冷徹部長の溺愛の餌食になりました
「私のこと、嫌いになってないんですか……?弱みに付け込んで、本当のこと隠してたのに」
ネックレスを手のひらにぎゅっと握って問いかけると、久我さんは小さく首を横に振る。
「嫌いになんてなってない。……顔もまともに見られなかったのは、自分に対する不甲斐なさのせいだ」
不甲斐なさ……って、なにに対して?
意味がわからずその言葉の続きを待つと、久我さんは悲しげに細めた目で私を見つめた。
「霧崎はあれだけ一途に気持ちを伝えてくれていたのに、ずっとあんな気持ちを抱えていたんだな。なのに、気づけなくてごめん」
『ごめん』、そう口にした彼は「でも」と言葉を続ける。
「ひとつ言っておく。あの日俺が抱いたのは他の誰でもない霧崎だ。霧崎だから、触れたいと思ったんだよ」
彼女の代わりなんかじゃなく、私だから。

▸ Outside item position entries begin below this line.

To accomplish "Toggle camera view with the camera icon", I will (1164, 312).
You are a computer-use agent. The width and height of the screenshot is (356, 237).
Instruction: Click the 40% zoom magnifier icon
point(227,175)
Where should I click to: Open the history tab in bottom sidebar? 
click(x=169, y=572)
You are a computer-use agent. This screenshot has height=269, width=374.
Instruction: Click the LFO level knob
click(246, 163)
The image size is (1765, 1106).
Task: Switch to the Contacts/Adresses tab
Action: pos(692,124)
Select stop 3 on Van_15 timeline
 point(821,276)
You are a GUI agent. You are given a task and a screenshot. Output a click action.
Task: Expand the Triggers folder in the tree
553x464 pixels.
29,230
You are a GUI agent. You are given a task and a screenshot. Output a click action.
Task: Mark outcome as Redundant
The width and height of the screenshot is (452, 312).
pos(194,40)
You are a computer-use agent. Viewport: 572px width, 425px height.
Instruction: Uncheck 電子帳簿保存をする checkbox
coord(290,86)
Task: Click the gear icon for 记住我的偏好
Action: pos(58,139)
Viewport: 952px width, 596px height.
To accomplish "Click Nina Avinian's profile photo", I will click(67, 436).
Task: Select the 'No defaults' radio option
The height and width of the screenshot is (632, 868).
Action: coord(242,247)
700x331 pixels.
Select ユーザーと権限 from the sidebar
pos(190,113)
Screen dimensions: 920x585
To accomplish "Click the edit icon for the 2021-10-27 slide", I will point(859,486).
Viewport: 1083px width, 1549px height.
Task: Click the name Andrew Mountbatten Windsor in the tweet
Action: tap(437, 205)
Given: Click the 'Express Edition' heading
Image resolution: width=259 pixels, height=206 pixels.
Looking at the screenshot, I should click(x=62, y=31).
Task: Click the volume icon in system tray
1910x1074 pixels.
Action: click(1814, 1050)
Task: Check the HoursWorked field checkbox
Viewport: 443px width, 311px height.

あの日彼は触れて、抱きしめてくれた。
そんな、夢みたいなことを言ってもらえるなんて信じられない。
だって、久我さんの好きな人は……。
「だって……久我さんは、小宮山さんを好きなんじゃないんですか?」
涙をこぼしながらたずねると、久我さんは苦笑いをみせる。
「まずそのことだけど、ないから」
「だってあの時、『りさ』って呼んでたじゃないですか!」
「はぁ?そんなわけないだろ、俺は確かに『霧崎』って呼んだ。呂律が回ってたかは自信ないけど、呼んだことは覚えてる」
『霧崎』って、私を呼んだ?
だってあの時久我さんはたしかに『りさ』って……
霧崎、きりさき……
『……りさ……』
って、そういうこと!?
ただ呂律が回っていなかっただけで、久我さんは最初から私のことを呼んでくれていて……全て勘違いだったのだと知って拍子抜けしてしまう。